There is a point of too much becomes a negative load on the sermon. I would also add that too little or poorly exposited verses equally are bad for a sermon. There is a maximum limit that an audience can take of exposition in a sermon, and a good preacher should be choosing the absolute best and most convincing evidence to convince his listeners. It is like a jury and trial. A lawyer that extends and belabors a point, giving poor evidence will not convince the jury. All material in a sermon should be concise and convincing.
(6) Context should not be ignored nor belabored.
It is unfortunate that Satan comes at us with every thing he can. Many preachers rip a verse from its context, and some even belabor the context to the point that they lose the point of the verse. You should read and study the context of any verse you use in your sermon, but you should not force that on your listeners. Context should be summarized quickly by the preacher, and you should not take the time to distract your listeners by reading 4-10 verses before and after the verse in question you are citing. This causes a distraction, and if it is absolutely necessarily to do, the preacher should understand that upon ending his comments on that verse, he will need to reset the listener into the scheme of things again. He needs to conclude what is the key point of the key verse (trying to play down all the extra information he has just introduced into his sermon), and then fit the verse back into his sermon.
After all that, it is simply better to put a quick contextual summary of what is happening in this passage and then textually read the verse. Anything that distracts from the thesis should be eliminated and avoided.
(7) A sermon should enhance, broaden and deepen your listeners’ relationship with Jesus Christ.
Teaching facts does not help anybody, it only hurts them. As preachers, we need to understand that everything that we teach and preach HAS to RELATE to our relationship with Jesus. It must be alive, vivid, and causing closeness with Jesus.
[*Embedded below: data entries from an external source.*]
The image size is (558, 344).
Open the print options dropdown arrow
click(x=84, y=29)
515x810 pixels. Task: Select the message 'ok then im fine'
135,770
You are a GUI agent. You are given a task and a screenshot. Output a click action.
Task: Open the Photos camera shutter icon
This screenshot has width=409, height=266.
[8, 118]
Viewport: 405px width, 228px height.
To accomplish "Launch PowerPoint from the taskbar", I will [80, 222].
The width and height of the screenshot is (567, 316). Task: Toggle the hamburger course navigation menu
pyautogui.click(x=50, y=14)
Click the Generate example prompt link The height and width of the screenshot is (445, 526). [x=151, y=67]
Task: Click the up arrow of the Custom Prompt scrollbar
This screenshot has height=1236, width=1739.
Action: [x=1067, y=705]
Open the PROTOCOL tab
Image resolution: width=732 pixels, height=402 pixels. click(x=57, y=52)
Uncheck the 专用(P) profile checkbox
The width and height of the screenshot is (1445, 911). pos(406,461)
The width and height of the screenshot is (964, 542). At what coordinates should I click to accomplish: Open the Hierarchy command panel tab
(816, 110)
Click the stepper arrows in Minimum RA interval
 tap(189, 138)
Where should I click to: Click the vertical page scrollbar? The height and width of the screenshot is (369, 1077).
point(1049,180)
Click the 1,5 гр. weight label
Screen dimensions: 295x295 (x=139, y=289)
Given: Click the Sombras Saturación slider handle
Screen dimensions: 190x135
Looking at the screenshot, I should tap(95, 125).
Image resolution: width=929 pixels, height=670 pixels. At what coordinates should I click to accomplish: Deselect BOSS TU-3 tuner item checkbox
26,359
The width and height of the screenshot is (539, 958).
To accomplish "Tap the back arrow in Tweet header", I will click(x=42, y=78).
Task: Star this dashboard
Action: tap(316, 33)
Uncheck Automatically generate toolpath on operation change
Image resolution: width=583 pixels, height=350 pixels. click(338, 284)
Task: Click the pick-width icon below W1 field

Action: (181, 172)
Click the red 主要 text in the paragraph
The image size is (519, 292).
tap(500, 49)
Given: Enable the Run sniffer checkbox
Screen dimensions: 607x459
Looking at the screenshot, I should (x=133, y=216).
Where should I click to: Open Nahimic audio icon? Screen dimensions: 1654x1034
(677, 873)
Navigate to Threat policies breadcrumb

If a sermon does not do that, then it is ineffective. There is a desire in man for communion with God, but that desire can be and often is very easily fulfilled by “religion” instead of a personal relationship with God. That religion is what Satan peddles. So a good sermon must cause the person to relate to Jesus in some way.
The first way is to rebuke over sin. This is a good sermon. The second way is to exhort to justice. Justice or righteousness is simple to do what God expects a good Christian to do.